• What you need to do: Copy the text lines of the records below exactly, leaving out the pictures.

• Data:
┄┄┄┄┄┄┄┄┄┄┄┄┄┄┄┄┄┄┄┄

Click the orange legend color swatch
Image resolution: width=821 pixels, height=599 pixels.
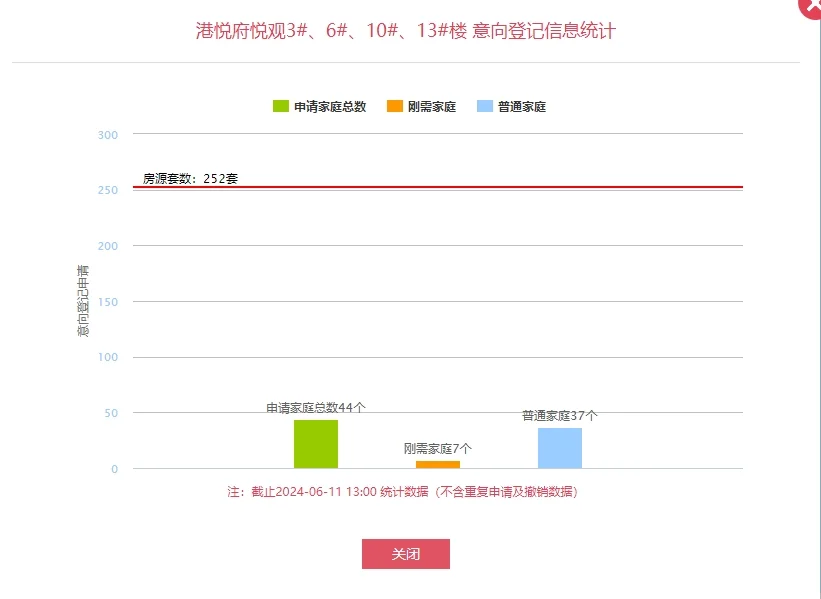[394, 106]
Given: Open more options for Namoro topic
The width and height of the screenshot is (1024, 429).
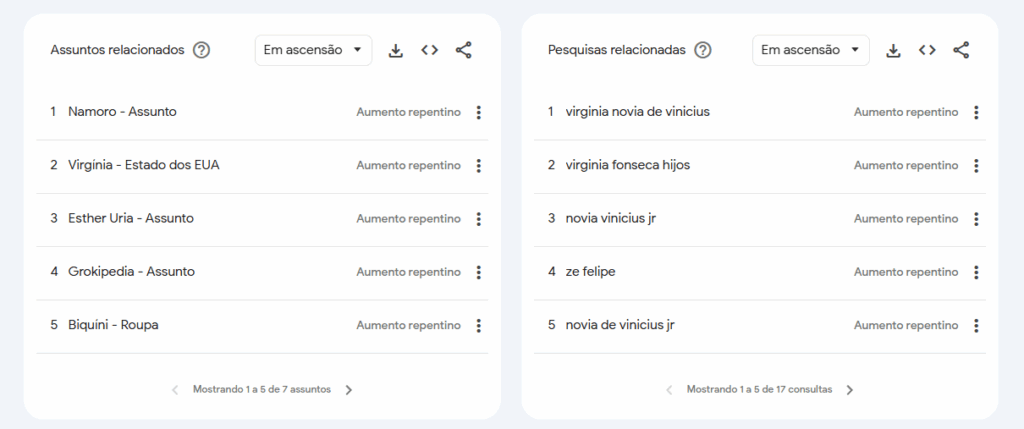Looking at the screenshot, I should 479,112.
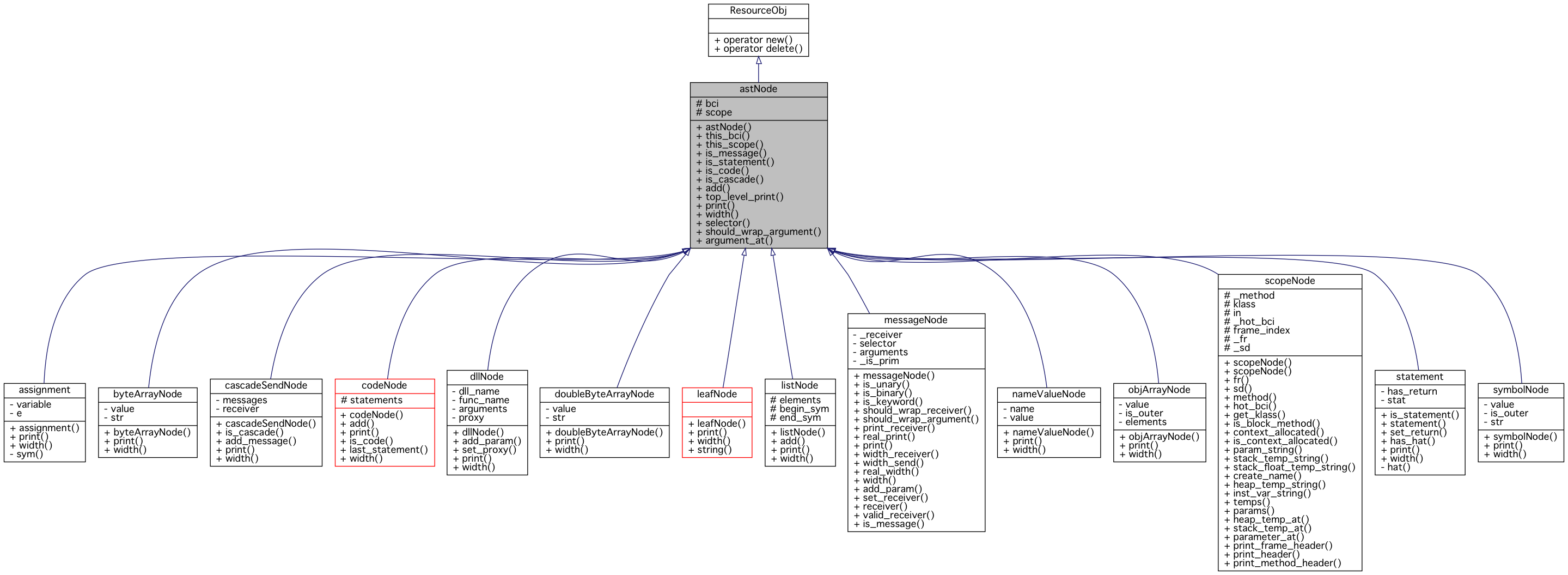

┄┄┄┄┄┄┄┄┄┄┄┄┄┄┄┄┄┄┄┄

• Result for this task:
Click the orange legend color swatch
Image resolution: width=821 pixels, height=599 pixels.
[394, 106]
Given: Open more options for Namoro topic
The width and height of the screenshot is (1024, 429).
Looking at the screenshot, I should 479,112.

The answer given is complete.